The presence of Autism Spectrum Disorder (ASD) has been associated with significant health care expenditures (Barrett et al. 2015; Hamdani and Lunsky, 2016; Mandell et al. 2006), due to greater utilization of a variety of medical and psychiatric health services including both inpatient and outpatient care, compared to individuals without ASD (Croen et al. 2006). There is reason to believe that service utilization is not evenly distributed across individuals with ASD and that there are certain risk factors that place individuals at a greater risk of requiring more services.

Objectives:

To determine factors that can identify children and adolescents with ASD at risk of psychiatric hospitalization.

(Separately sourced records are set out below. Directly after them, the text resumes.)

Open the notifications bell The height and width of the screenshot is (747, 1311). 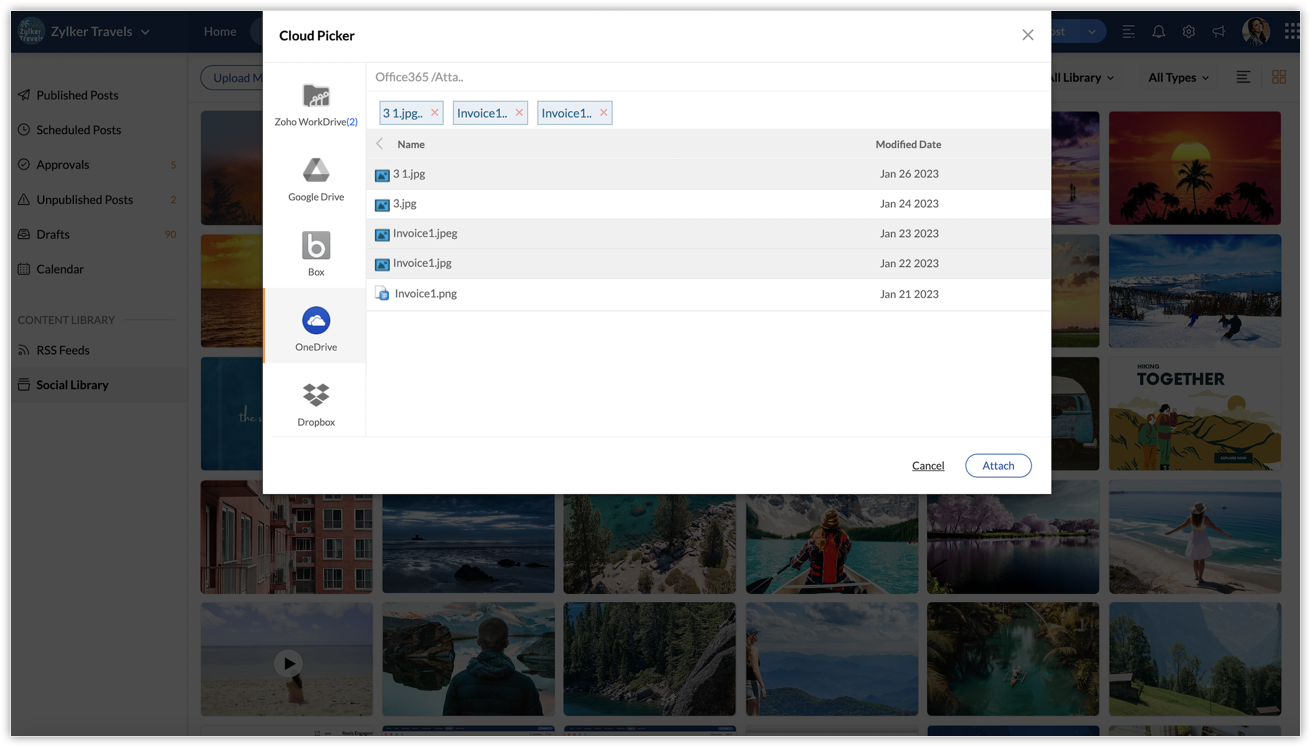1158,32
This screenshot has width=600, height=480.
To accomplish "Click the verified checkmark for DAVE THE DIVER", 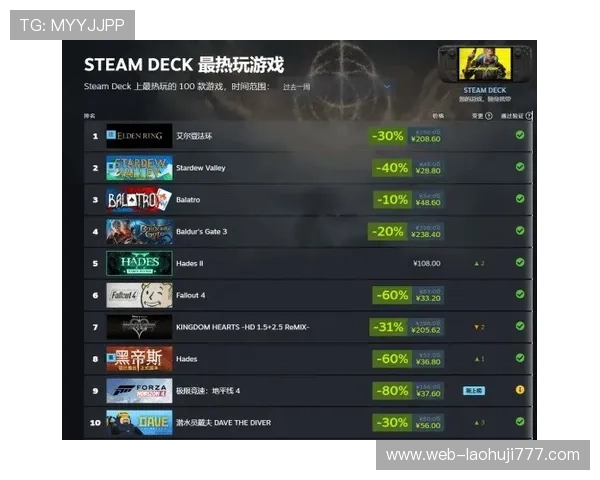I will (x=520, y=421).
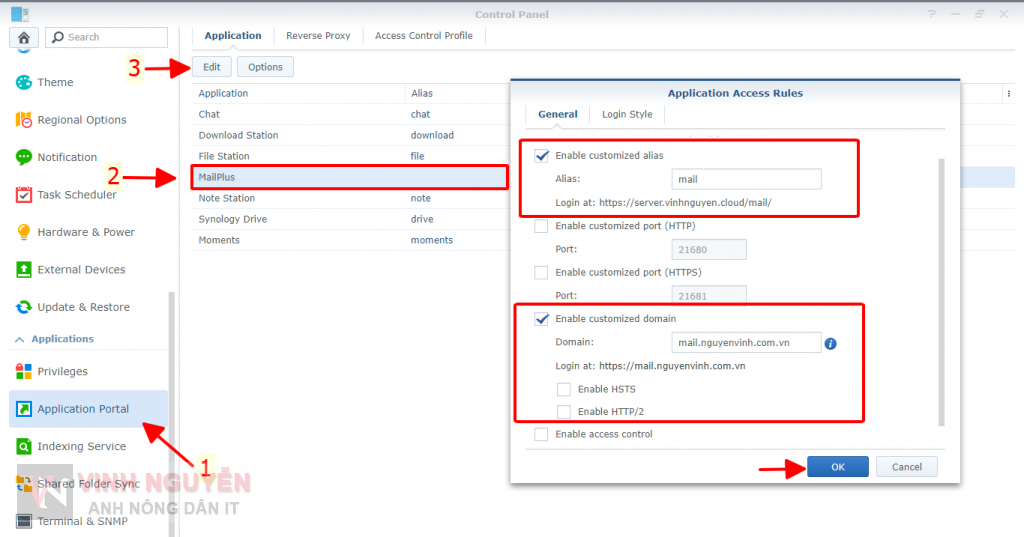Open Task Scheduler calendar icon
Image resolution: width=1024 pixels, height=537 pixels.
(24, 195)
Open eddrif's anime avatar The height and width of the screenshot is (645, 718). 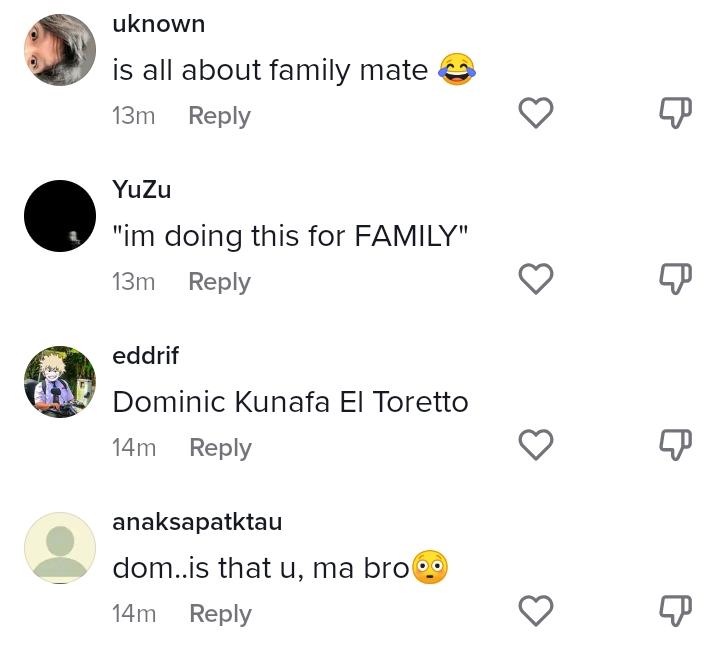pyautogui.click(x=60, y=382)
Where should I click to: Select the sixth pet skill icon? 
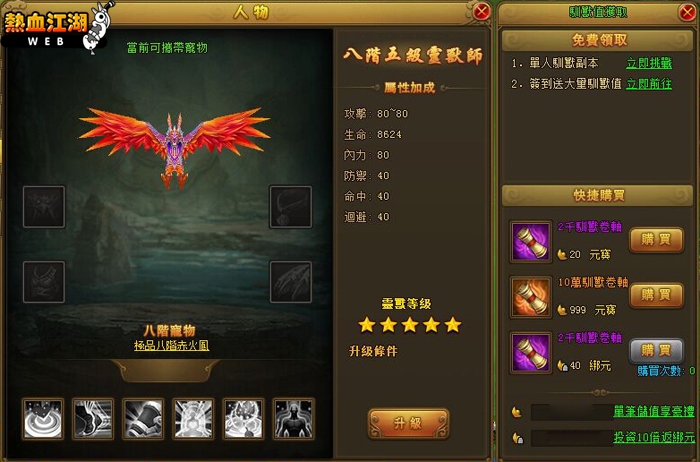(x=293, y=419)
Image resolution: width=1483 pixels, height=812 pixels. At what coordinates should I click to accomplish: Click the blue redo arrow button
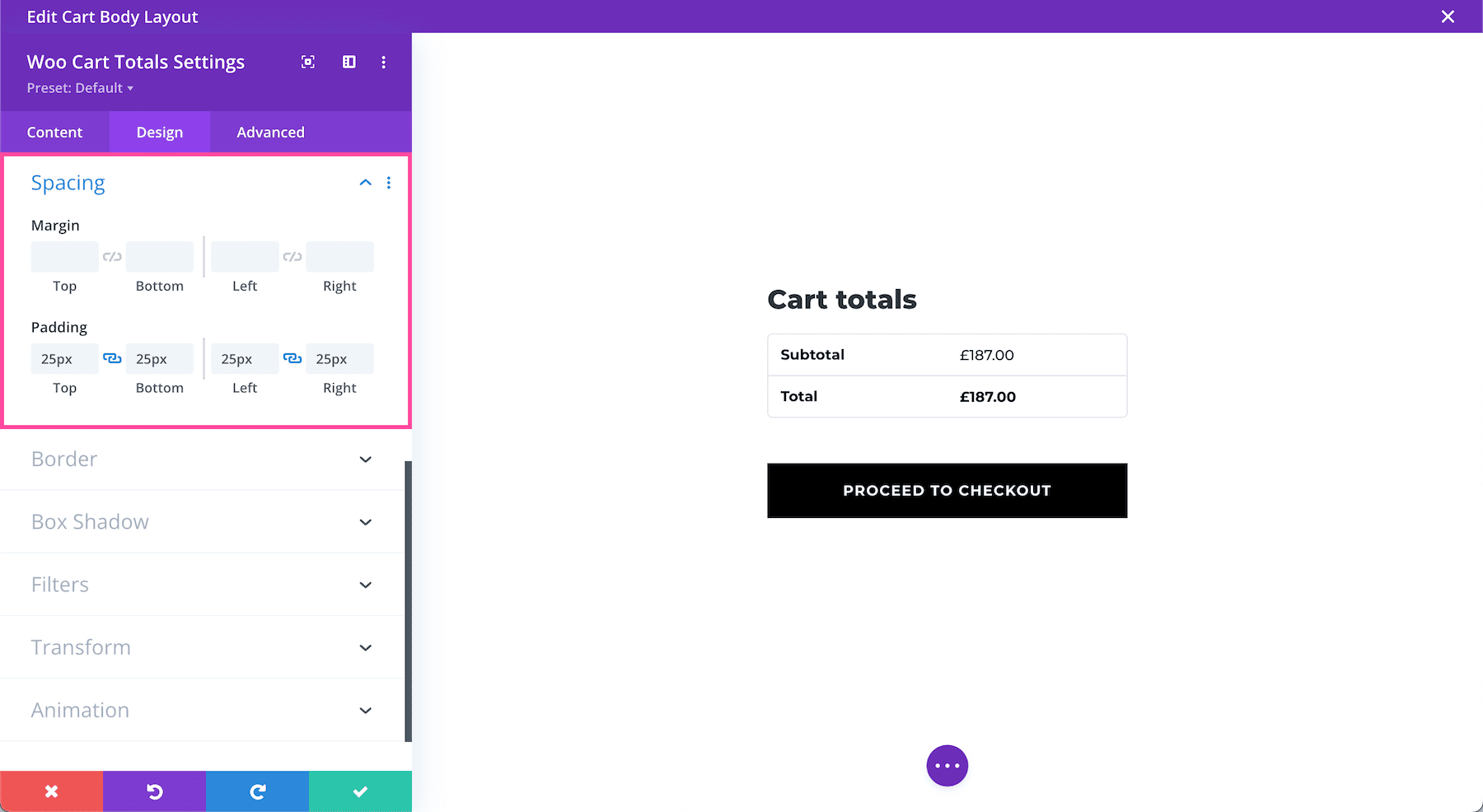[257, 791]
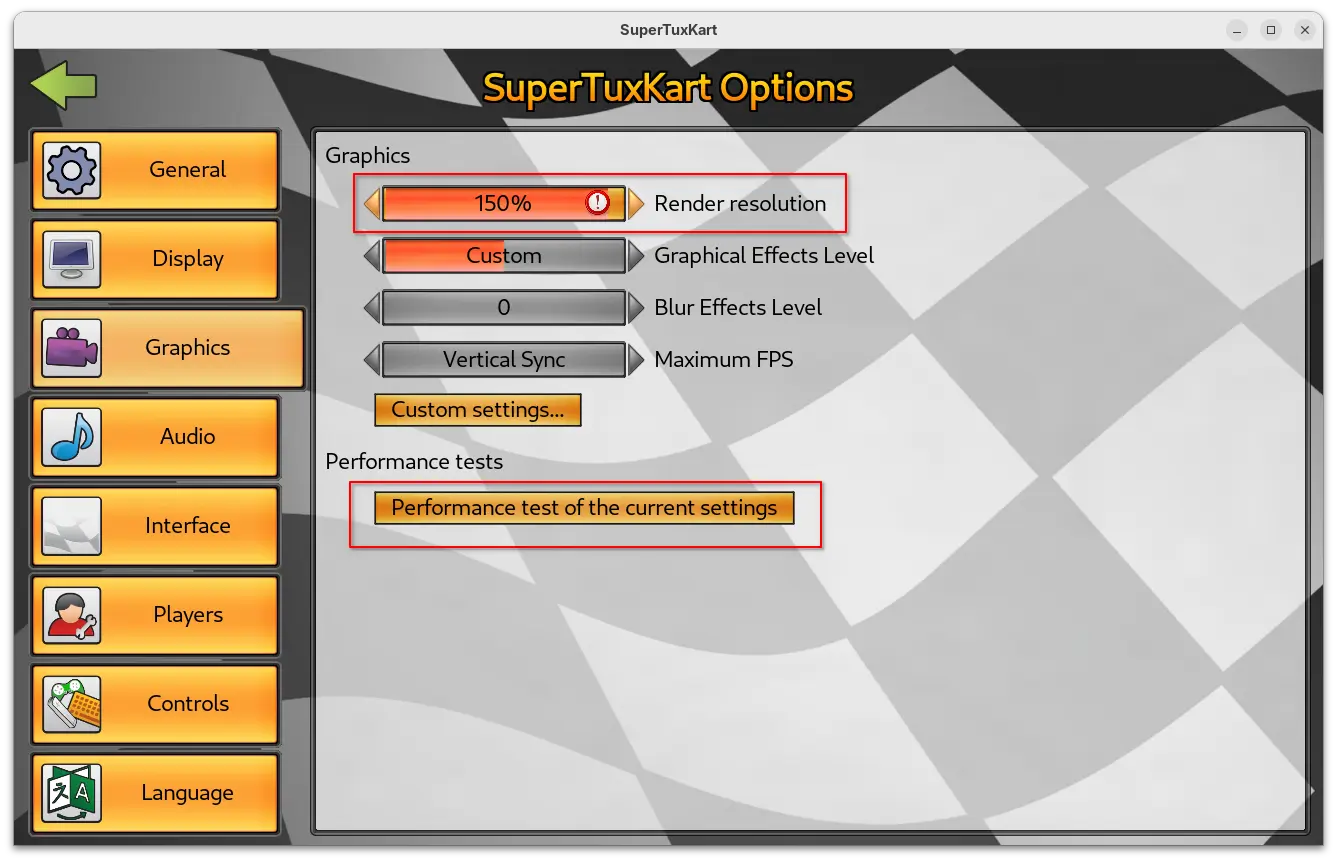Click the render resolution warning icon
Viewport: 1337px width, 862px height.
coord(597,203)
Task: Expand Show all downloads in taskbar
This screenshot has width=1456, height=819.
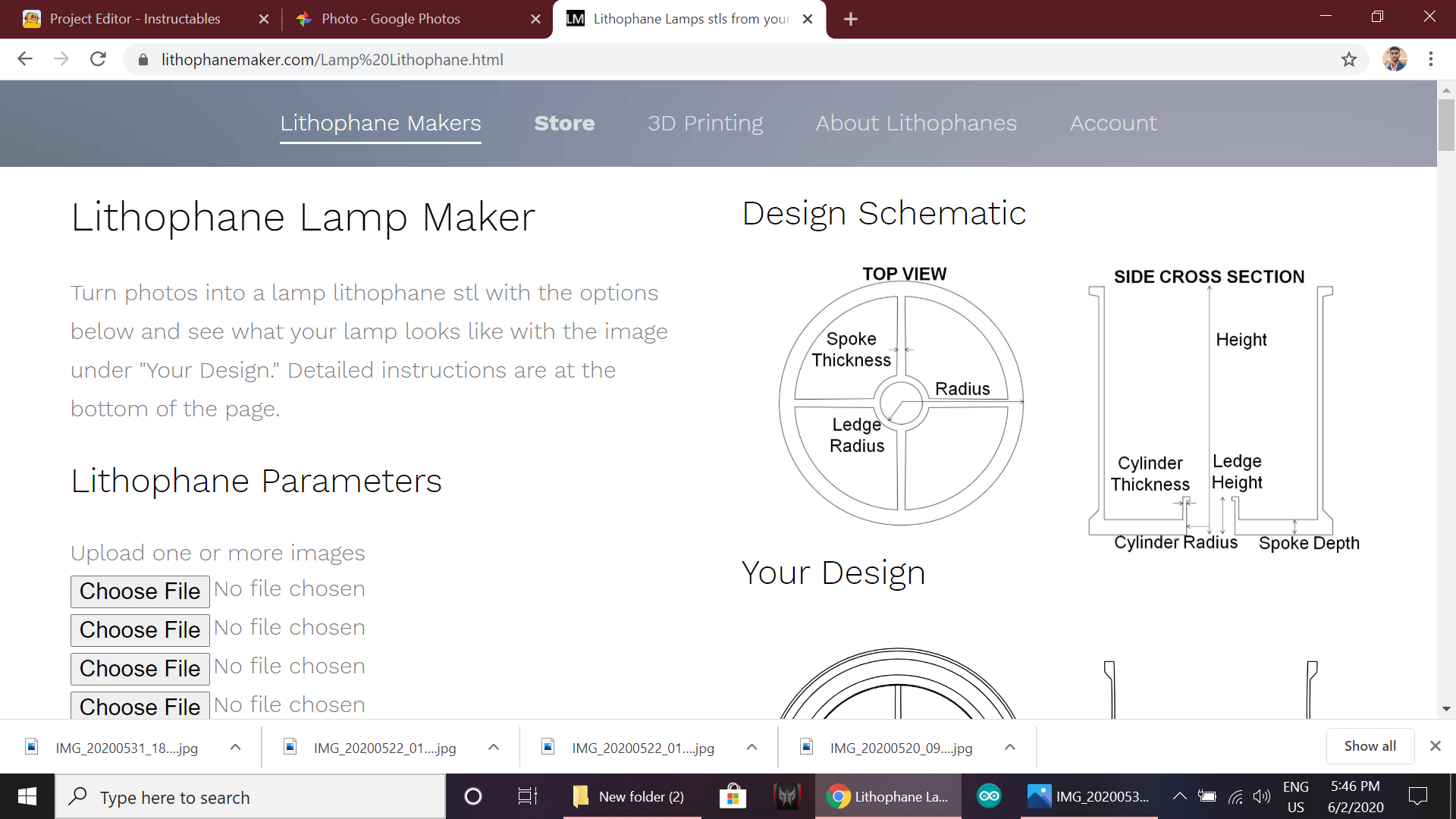Action: click(1367, 746)
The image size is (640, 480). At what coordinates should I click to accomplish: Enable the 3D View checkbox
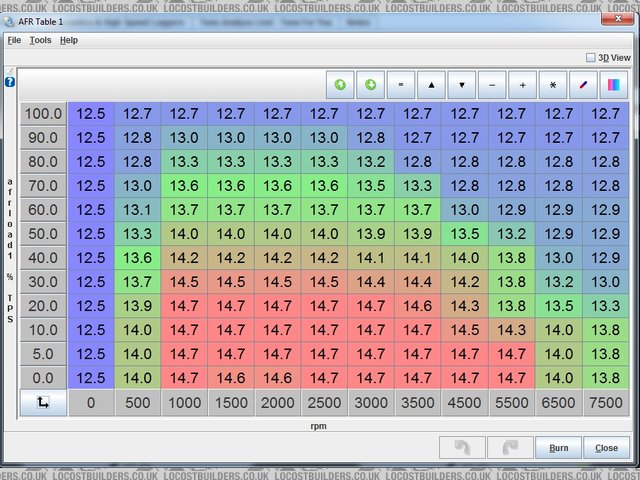(x=590, y=58)
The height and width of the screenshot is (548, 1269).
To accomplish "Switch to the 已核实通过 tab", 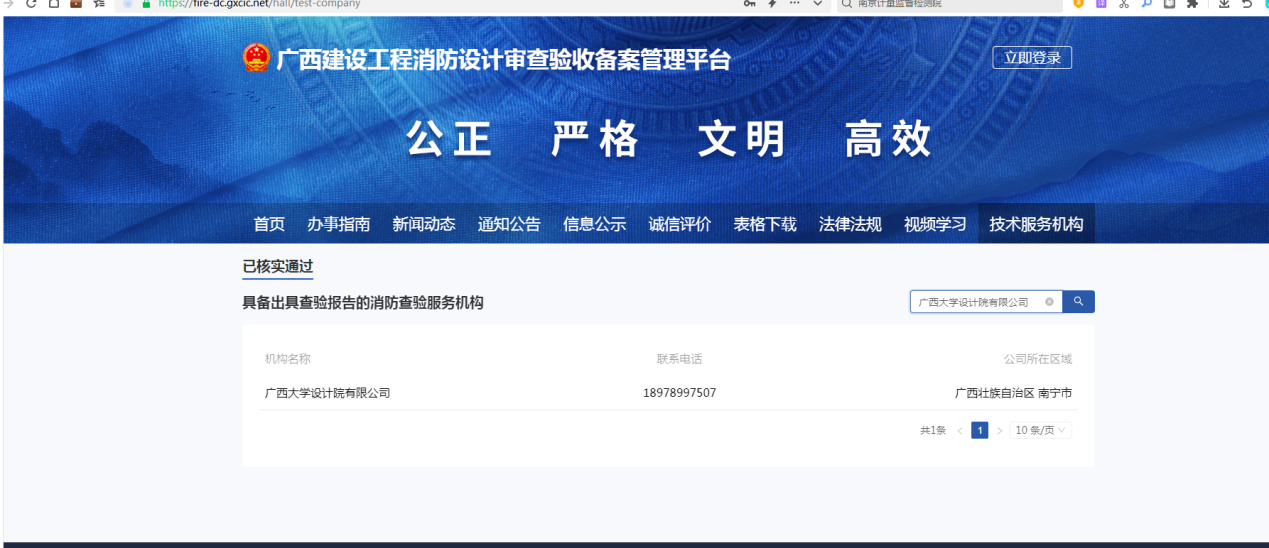I will click(277, 267).

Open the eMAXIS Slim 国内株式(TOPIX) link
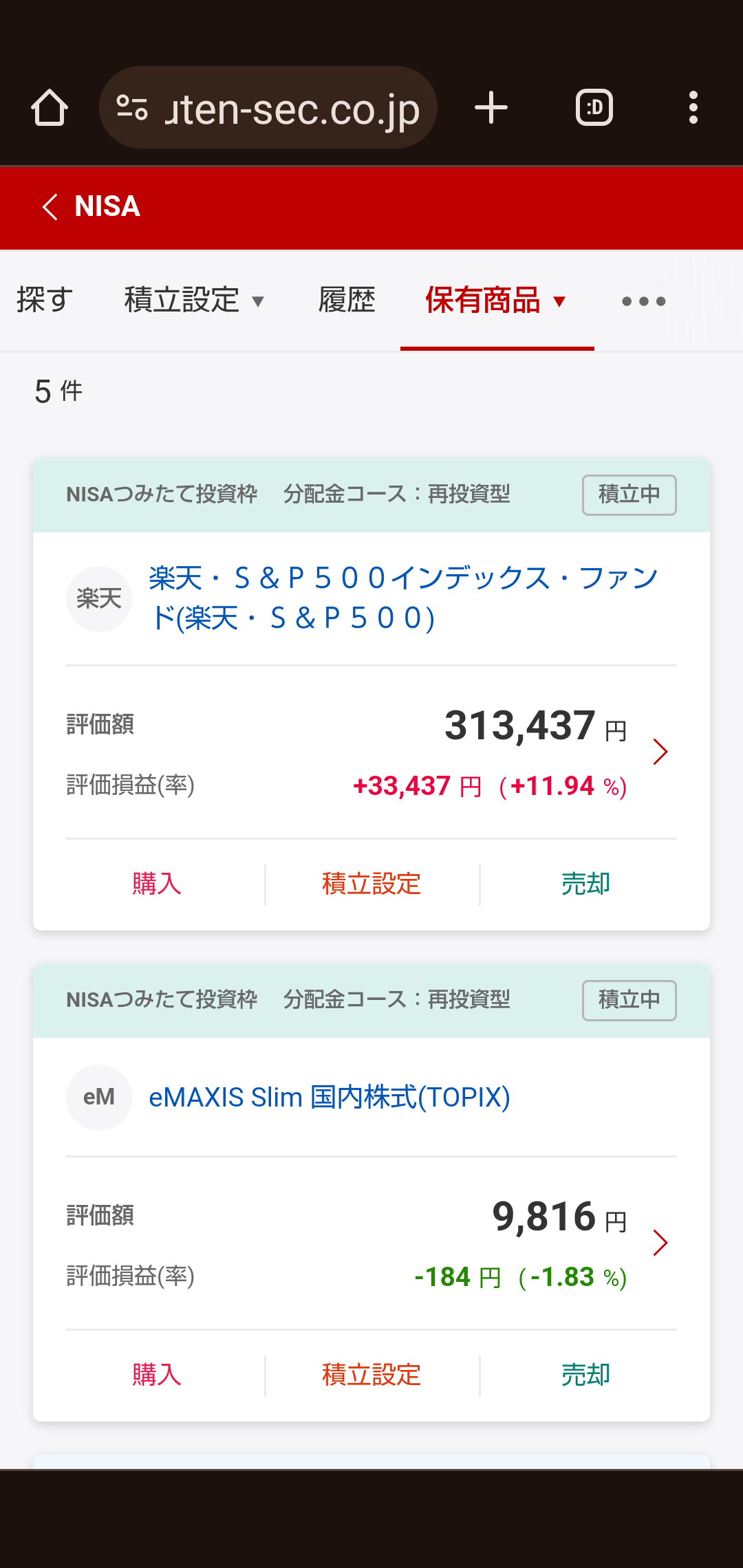tap(329, 1097)
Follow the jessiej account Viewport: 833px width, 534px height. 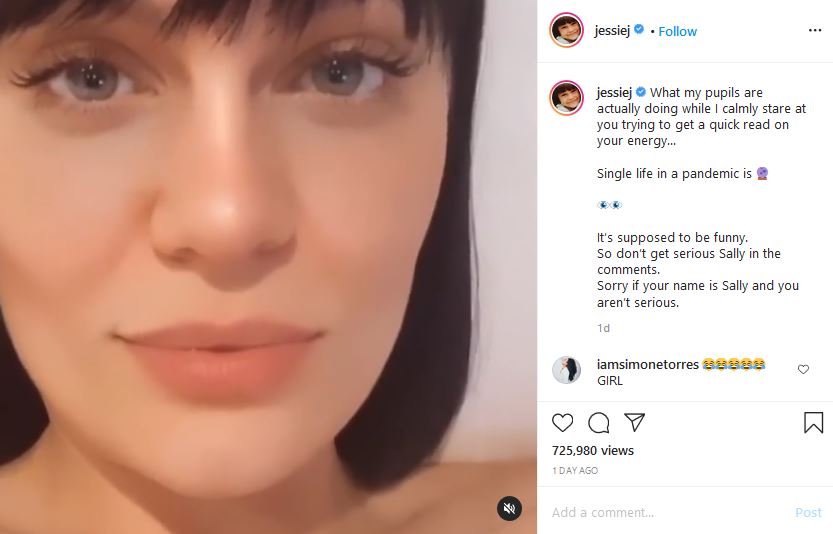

Methods:  Participants were selected from the Autism Inpatient Collection (AIC; n =218, 77% male, Mean age = 12.8y), and the Rhode Island Consortium for Autism Research and Treatment (RI-CART; n = 255, 80% male, Mean age = 12.3y,). Selected RI-CART participants had never been hospitalized for psychiatric reasons. Participants were frequency-matched on age and gender. All participants had: 1) a confirmed diagnosis of ASD, 2) a demographic questionnaire, 3) Autism Diagnostic Observation Schedule, Second Edition (ADOS-2) with scores above the ASD cut-off, and 4) Vineland Adaptive Behavior Scales, Second Edition (VABS-2). Chi-square and independent sample t-tests were utilized to identify variables more prominent in the hospitalized sample. Significant predictors were entered in a multiple logistic regression model to examine their relative contribution to the likelihood of being psychiatrically hospitalized.

Results:

The AIC sample presented with higher rates of intellectual disability and nonverbal status (χ2 = 67.1, p<0.0001; χ2 = 11.8, p = 0.001, respectively), lower VABS-2 adaptive behavior composite score and communication, daily living skills, and socialization domain standard scores (t(471) = 7.8, p<0.0001; t(471) = 7.5, p<0.0001; t(471) = 6.6, p<0.0001; t(471) = 7.9, p<0.0001), higher ADOS-2 overall calibrated severity score (t(435) = 3.5, p = 0.001) and Social Affect severity score (t(325) = 4.1, p <0.0001), higher number of psychiatric diagnoses per individual (t(471) = 5.2, p <0.0001), higher rates of mood disorders diagnoses (χ2= 62.7, p <0.0001), and sleep problems (χ2 = 36.6, p <0.0001). More caregivers in the AIC sample reported being unmarried or without domestic partnerships (χ2 = 15.2, p < 0.0001). In the multivariate analyses, presence of a mood disorder (OR = 7.011, p < 0.0001), followed by the presence of current sleep problems (OR = 2.367, p < 0.001), and higher SA severity score (OR = 1.131, p = 0.001) predicted inpatient status. Having a higher VABS-2 adaptive behavior composite score (OR = 0.951, p <0.0001), and having a married or domestic-partnered primary caregiver (OR= 0.395, p = 0.001) decreased the likelihood of hospitalization.

Conclusions:

Findings reveal indicators that may identify children and adolescents at greater risk of psychiatric hospitalization. Our results underscore the importance of a multi-disciplinary approach to the assessment and treatment of children and adolescents with ASD that addresses behavioral, psychological/psychiatric, adaptive, medical, and family functioning in order to decrease the utilization of inpatient psychiatric services.